← Joel Strait

A Digital Audio Primer

So it’s 1995, and the Digital Audio Revolution™ is all anyone can talk about. CDs, wave files, MP3s, sound cards, sampling – what the hell does it all mean?! And now it is all back in the spotlight, thanks to the WaveFile Ruby gem. Fortunately, your hip, tech-savvy friend Joel is here to help.

Audio 101: Sounds Are Waves

Let’s start at the beginning. Sound occurs when something moves. This movement causes the air around the object to compress and decompress in a wave[1]. Your ears can detect these compression waves, and your brain interprets as sound. Examples of things that can move and cause sound: vocal cords, guitar strings, exploding objects, or the speakers on your Hi-Fi system.

You can plot sound waves on a graph. Here is what the opening shout of Help! by The Beatles looks like:

1.0 0.0 -1.0
Time →

The most basic sound is a sine wave:

1.0 0.0 -1.0
Time →

A sine wave sounds like a beep. You might recognize it if you ever took a hearing test as a kid, or if you have a filthy mouth.

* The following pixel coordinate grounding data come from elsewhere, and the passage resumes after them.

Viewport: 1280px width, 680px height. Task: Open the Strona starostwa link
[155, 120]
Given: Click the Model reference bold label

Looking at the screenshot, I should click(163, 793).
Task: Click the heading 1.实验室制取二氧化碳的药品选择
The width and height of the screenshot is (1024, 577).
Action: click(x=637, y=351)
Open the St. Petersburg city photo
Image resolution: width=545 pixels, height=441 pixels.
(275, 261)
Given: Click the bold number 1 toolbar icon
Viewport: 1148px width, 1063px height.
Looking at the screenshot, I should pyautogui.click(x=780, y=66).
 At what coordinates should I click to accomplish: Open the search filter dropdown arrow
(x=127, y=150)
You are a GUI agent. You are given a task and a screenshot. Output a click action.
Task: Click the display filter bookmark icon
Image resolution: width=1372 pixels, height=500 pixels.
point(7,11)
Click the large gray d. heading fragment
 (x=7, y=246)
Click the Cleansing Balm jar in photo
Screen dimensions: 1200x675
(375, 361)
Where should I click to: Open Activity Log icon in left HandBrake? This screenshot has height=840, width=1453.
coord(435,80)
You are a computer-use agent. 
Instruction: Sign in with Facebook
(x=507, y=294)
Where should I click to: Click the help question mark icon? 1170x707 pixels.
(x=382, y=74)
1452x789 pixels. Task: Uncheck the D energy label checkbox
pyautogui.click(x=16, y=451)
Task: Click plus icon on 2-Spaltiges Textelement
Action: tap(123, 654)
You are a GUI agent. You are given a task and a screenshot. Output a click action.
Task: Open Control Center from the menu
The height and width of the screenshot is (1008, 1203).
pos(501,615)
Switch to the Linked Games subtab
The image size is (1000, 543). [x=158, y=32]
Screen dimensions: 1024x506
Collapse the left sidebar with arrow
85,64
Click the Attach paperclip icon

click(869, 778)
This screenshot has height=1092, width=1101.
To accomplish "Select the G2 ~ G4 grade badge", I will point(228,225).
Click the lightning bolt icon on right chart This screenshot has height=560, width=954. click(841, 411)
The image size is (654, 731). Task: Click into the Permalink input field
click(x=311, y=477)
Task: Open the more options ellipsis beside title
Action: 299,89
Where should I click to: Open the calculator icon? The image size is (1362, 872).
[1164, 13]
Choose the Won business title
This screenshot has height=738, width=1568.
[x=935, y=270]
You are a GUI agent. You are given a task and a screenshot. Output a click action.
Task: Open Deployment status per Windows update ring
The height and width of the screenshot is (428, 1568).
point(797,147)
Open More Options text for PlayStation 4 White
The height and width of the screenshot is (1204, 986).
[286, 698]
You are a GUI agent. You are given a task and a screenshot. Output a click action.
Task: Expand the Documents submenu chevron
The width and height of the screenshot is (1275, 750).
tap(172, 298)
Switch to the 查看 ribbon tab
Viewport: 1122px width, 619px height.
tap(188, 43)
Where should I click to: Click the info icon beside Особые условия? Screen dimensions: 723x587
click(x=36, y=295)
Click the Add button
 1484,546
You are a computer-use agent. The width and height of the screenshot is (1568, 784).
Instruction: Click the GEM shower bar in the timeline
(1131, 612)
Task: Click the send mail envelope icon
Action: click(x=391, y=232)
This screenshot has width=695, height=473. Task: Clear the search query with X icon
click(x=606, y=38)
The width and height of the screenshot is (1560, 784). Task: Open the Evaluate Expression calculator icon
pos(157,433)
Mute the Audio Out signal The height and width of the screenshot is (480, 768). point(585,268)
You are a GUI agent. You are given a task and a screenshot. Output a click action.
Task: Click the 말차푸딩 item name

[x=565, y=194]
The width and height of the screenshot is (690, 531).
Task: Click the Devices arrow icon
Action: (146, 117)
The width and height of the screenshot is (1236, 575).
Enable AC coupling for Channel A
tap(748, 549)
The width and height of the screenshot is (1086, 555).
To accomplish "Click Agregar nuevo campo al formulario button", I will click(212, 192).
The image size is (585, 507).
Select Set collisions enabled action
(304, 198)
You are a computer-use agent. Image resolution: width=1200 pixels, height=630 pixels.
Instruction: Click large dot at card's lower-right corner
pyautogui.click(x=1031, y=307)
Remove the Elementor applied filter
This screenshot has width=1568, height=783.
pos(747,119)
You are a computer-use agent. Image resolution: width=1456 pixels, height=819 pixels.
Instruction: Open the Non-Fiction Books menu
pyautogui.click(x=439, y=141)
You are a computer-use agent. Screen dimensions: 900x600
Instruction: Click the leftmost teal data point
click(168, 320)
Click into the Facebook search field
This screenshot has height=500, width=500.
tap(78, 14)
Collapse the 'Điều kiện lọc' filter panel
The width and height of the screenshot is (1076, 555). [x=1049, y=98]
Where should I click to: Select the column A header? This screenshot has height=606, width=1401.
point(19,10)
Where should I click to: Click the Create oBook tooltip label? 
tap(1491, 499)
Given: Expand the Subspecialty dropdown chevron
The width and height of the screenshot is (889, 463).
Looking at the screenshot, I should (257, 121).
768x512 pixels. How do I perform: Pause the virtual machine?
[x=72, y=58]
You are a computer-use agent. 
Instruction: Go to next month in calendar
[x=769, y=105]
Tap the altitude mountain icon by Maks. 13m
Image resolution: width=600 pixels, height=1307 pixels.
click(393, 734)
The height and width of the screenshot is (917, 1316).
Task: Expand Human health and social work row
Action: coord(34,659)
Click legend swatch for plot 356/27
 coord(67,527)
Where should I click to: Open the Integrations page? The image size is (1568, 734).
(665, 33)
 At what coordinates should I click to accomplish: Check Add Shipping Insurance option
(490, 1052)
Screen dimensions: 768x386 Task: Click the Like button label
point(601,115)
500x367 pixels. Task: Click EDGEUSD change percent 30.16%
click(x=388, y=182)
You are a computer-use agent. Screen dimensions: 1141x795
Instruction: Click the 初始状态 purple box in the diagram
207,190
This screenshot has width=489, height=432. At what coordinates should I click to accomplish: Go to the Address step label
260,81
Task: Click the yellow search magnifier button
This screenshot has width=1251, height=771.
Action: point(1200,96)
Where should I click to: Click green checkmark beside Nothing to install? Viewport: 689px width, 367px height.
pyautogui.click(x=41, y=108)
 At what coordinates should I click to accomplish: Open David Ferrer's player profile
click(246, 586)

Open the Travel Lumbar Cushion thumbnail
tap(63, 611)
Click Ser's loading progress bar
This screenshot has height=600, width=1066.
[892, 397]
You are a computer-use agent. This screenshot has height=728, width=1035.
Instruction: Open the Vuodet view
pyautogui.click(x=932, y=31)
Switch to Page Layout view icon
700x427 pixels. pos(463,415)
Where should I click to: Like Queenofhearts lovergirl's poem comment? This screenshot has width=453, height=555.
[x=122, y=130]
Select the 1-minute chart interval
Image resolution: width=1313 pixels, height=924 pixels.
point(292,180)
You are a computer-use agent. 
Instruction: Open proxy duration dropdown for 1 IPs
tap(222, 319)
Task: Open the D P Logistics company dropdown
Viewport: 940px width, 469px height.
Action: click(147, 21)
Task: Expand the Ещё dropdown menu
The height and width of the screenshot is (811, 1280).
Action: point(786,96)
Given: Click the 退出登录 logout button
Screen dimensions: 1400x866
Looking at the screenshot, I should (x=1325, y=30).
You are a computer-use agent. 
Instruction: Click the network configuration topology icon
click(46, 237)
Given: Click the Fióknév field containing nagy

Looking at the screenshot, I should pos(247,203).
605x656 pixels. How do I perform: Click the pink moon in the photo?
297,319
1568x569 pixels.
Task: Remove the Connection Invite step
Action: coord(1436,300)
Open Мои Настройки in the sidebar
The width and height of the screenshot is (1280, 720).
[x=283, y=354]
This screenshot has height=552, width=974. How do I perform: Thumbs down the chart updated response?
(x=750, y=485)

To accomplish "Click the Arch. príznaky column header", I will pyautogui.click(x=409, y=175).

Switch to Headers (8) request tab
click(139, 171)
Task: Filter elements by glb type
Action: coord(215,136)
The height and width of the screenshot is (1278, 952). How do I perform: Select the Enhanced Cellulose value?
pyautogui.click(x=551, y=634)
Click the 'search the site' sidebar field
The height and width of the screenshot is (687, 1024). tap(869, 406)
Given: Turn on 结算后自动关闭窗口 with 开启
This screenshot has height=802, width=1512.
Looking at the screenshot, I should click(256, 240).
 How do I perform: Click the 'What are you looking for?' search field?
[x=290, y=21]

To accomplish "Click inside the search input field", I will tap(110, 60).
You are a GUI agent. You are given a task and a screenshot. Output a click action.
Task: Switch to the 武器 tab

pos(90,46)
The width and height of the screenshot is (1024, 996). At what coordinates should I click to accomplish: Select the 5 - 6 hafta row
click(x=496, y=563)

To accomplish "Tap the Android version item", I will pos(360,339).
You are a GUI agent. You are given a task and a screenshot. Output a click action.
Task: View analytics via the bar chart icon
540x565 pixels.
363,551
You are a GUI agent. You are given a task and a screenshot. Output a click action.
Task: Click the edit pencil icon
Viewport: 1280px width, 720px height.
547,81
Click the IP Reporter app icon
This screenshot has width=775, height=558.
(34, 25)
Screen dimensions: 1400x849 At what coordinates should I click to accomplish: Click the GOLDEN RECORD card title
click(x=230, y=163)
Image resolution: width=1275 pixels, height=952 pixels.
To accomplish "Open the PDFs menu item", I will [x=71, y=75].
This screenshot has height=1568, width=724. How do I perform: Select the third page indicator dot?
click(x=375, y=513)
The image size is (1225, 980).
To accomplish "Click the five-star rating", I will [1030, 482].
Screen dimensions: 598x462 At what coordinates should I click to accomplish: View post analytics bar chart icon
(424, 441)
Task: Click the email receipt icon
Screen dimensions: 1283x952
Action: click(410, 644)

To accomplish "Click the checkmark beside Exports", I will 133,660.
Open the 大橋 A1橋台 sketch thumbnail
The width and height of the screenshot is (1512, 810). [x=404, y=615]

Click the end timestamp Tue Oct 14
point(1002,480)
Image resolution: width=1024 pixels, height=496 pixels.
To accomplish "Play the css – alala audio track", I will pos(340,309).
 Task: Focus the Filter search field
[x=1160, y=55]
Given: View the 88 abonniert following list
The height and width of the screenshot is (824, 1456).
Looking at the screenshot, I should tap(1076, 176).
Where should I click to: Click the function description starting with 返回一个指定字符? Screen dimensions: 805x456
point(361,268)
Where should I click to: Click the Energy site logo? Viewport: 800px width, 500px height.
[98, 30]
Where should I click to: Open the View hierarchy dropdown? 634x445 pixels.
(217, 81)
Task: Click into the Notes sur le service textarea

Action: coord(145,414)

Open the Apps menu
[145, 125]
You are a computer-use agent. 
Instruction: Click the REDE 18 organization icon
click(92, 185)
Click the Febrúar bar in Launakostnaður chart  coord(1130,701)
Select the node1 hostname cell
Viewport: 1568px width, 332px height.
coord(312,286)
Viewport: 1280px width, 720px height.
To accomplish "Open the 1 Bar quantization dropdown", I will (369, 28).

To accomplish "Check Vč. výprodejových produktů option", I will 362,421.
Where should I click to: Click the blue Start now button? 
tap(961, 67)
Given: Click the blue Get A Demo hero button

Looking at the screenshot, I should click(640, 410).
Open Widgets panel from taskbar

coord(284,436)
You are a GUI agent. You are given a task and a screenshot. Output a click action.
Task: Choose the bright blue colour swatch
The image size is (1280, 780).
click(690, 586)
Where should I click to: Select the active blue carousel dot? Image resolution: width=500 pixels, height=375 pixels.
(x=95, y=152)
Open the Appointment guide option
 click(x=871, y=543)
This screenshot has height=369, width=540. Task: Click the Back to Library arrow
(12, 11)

Waves have several important properties. The frequency is how often a wave pattern such as repeats. The higher the frequency, the higher the pitch.

A repeating wave pattern is called an oscillation or a cycle. Frequency is expressed in hertz, or cycles per second. If a cycle such as repeats 50 times in one second, it has a frequency of 50Hz. People can generally hear frequencies between about 20Hz and 20,000Hz. (As you get older, you gradually lose the ability to hear higher frequencies).

The period of a wave is the amount of time it takes for one cycle to complete. If a wave has a frequency of 50Hz, then it has a period of 1/50th of a second.

Try moving the slider to change the frequency of a sine wave. Notice how as the frequency goes up, each cycle happens more quickly, and the period goes down.

1.0 0.0 -1.0
Time →

The amplitude of a wave is the distance on a graph between its maximum height and 0. Amplitude determines how loud a sound is perceived. The higher the amplitude, the louder the sound.

Try moving the slider to change the amplitude of a sine wave. Notice how as the amplitude goes up, the sound becomes louder, and the height of the wave increases.

1.0 0.0 -1.0
Time →

All of the graphs above are normalized, so that the maximum possible amplitudes of sound from a source (such as a pair of speakers) are labeled 1.0 and -1.0. This convention is used in the audio world to simplify things. Of course, in the real world the exact loudness represented by an amplitude of 1.0 or -1.0 is relative.

Analog Waves vs. Digital Waves

So our humble sine wave is wafting through the air, and we want our computer to capture it and store it for later. To do this, we need to convert the sound wave from an analog form to a digital form. This process is called sampling, and is necessary because computers can only store data digitally.

Analog waves are continuous. Notice how the sine waves in the previous section are smooth. There are no gaps anywhere – if you were to zoom in, and keep zooming in into infinity, the line would always be smooth. If you have two points in the wave, there are an infinite number of points between them.

In contrast, a wave in digital form consists of a series of instantaneous “snapshots” of the amplitude of the wave over time. Each snapshot is called a sample[2]. What’s cool is that a digital wave is just a list of numbers, so it can be easily stored and used on a computer, unlike an analog wave. What’s even cooler is that if you take the samples fast enough, the digital collection of samples is mathematically equivalent to the analog wave, and you can convert back and forth between the two[3]. This means you can store your samples digitally on a computer for later use, and then convert them into an analog form when you want to play them on your speakers.

A Sample of Sampling

To sample a wave (i.e., convert it from analog to digital), one collects instantaneous amplitudes (i.e. y-values) over a regular time interval (i.e. x-values), and puts them in a list.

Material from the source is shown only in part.